> **What to do**
Copy out, word for word, the lines from the one containing "This screenshot has" through the end of the lines, and leave out the pictures.
[Material supplied Boundary: Start]
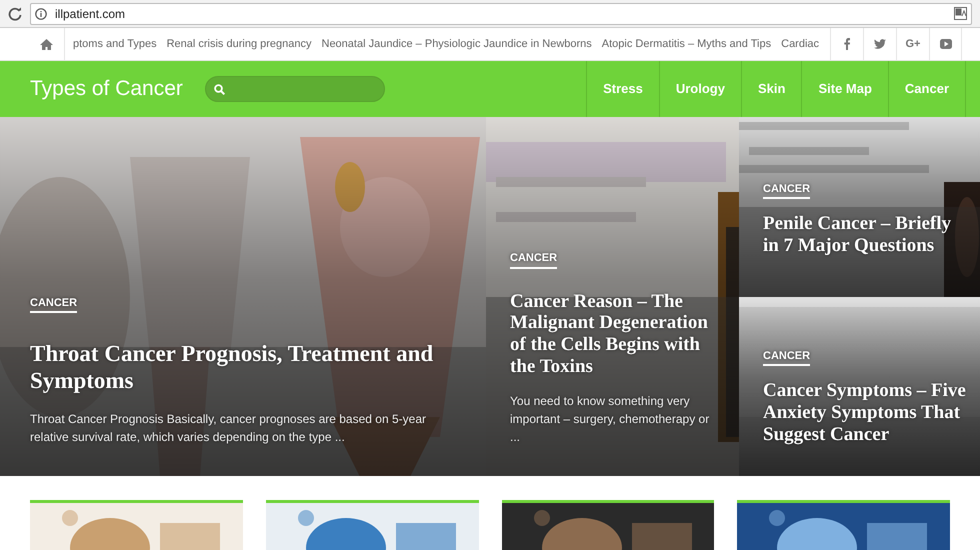  I want to click on search-icon, so click(220, 89).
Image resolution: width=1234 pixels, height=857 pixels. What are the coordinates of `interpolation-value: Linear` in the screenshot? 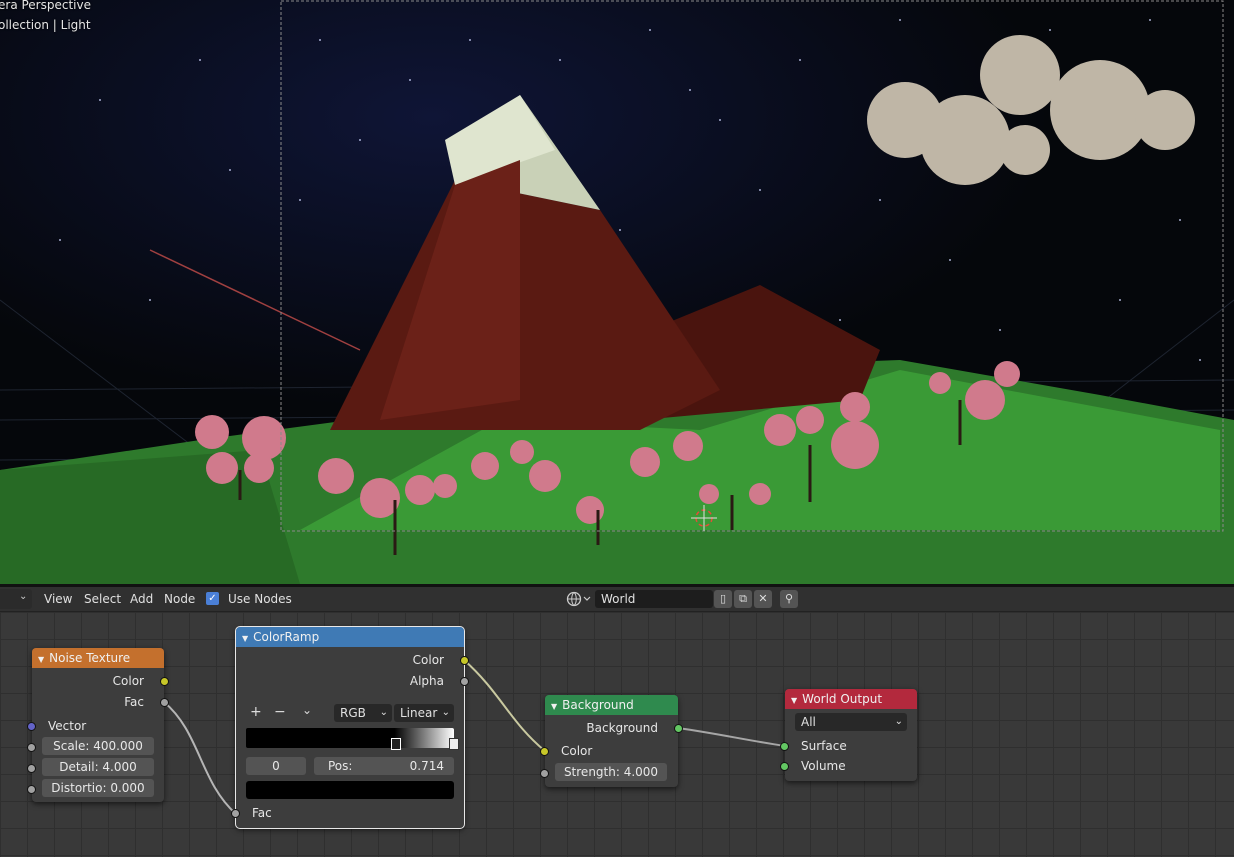 It's located at (419, 713).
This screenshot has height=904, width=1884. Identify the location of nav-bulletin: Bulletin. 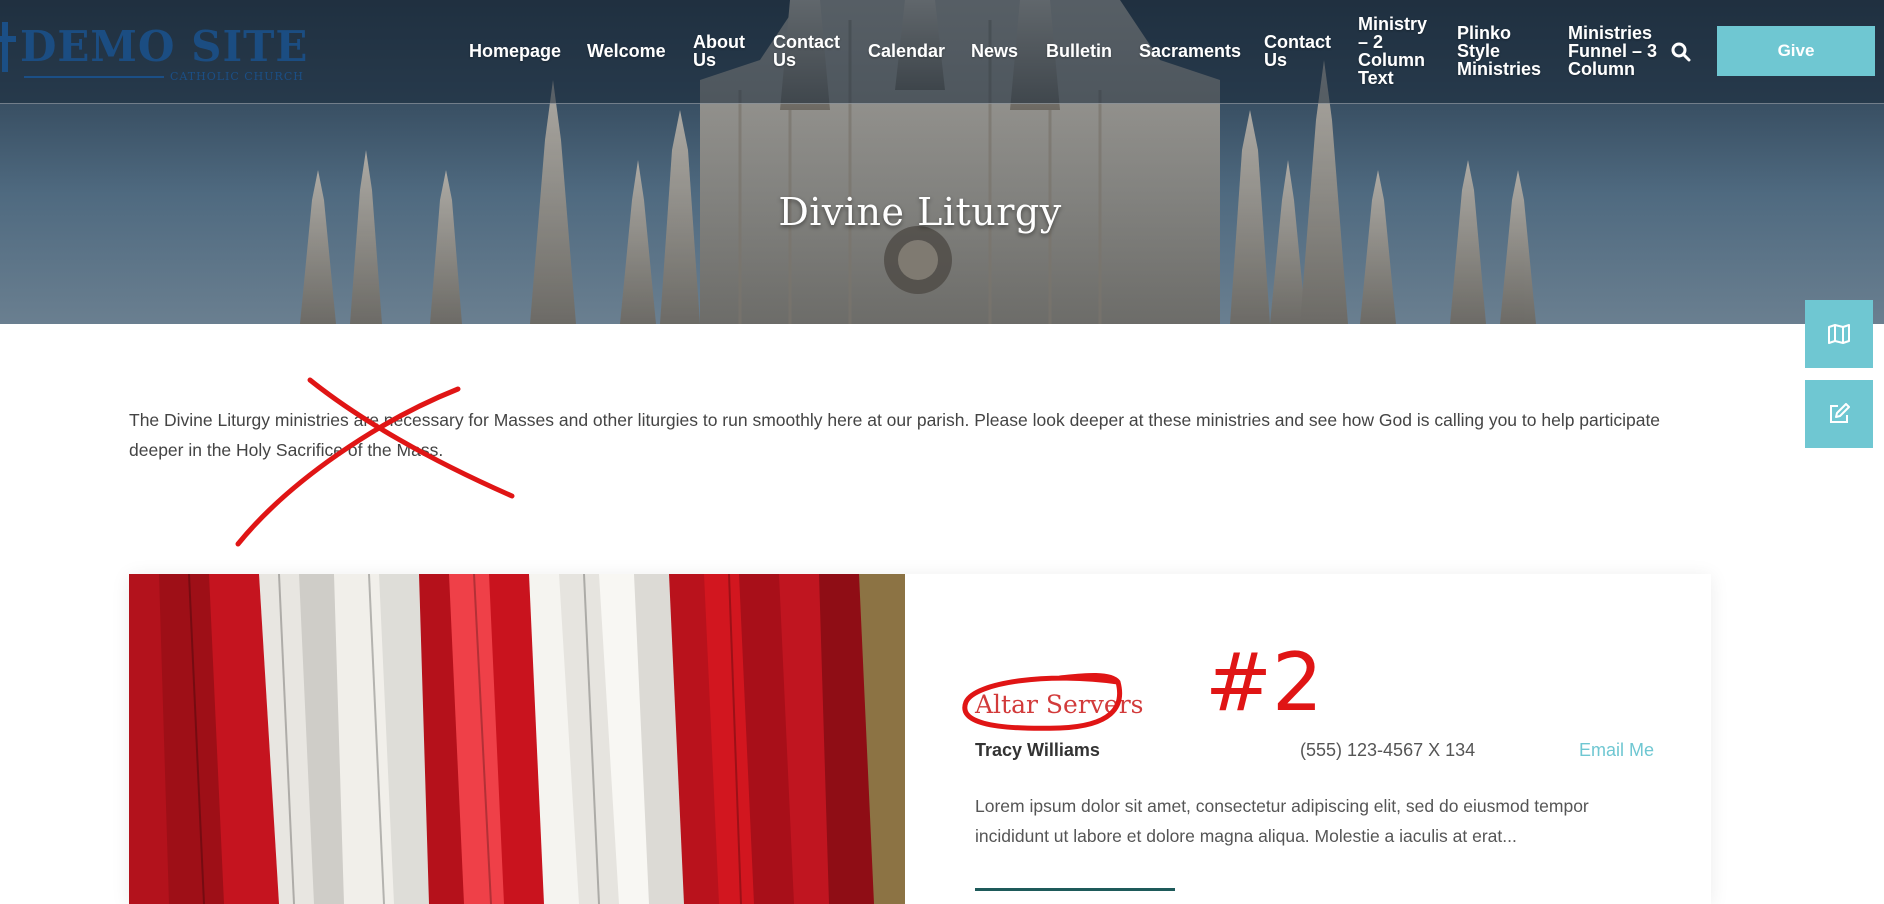
(1079, 51).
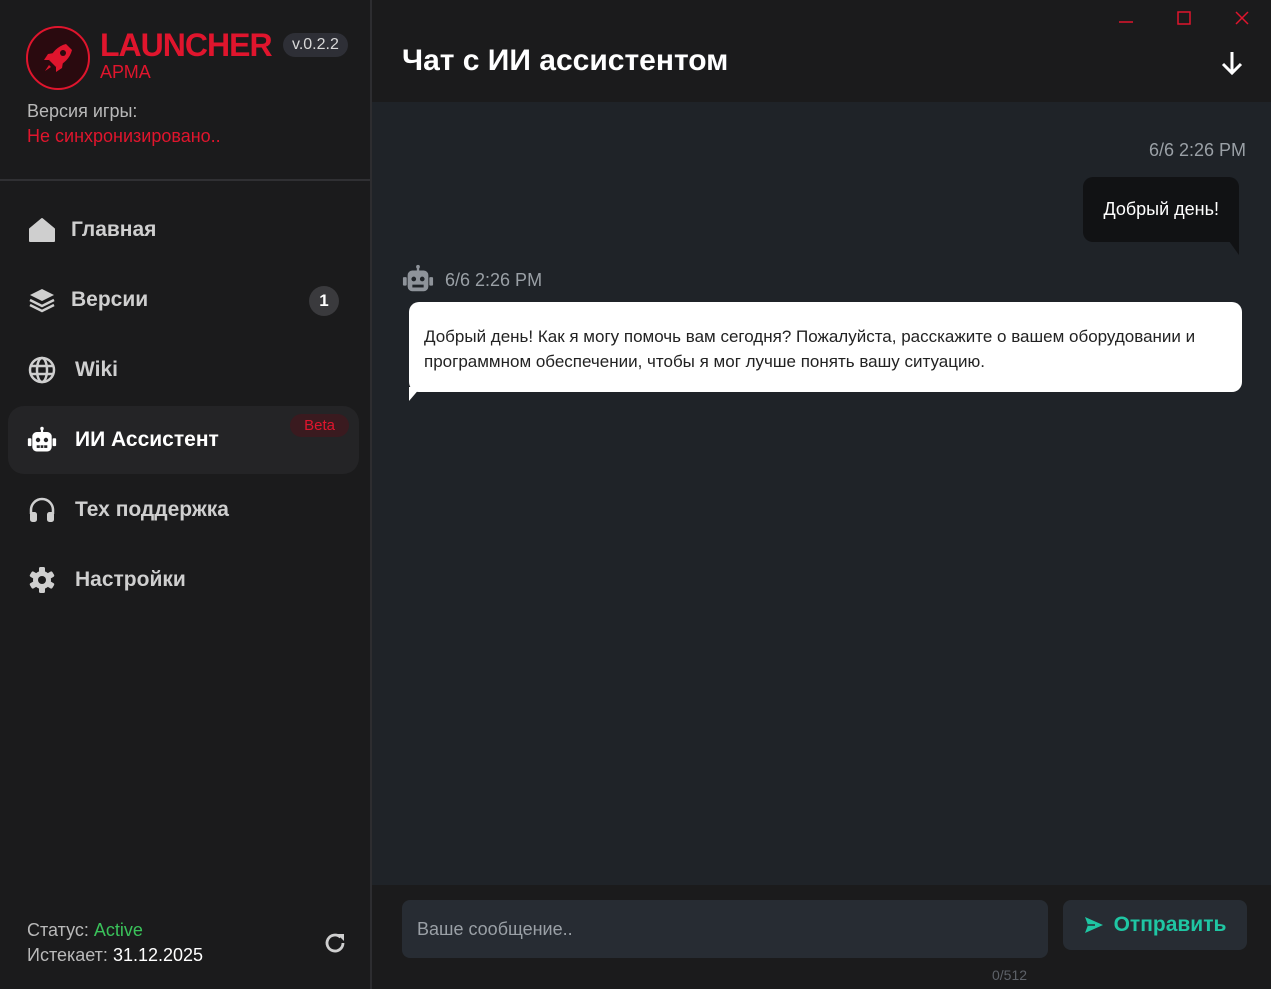 The height and width of the screenshot is (989, 1271). I want to click on maximize-button, so click(1184, 18).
[Material supplied Boundary: End]
> **Result of this exercise**
This screenshot has height=904, width=1884. Identify the location of nav-bulletin: Bulletin. 
(1079, 51).
 The height and width of the screenshot is (989, 1271). I want to click on maximize-button, so click(1184, 18).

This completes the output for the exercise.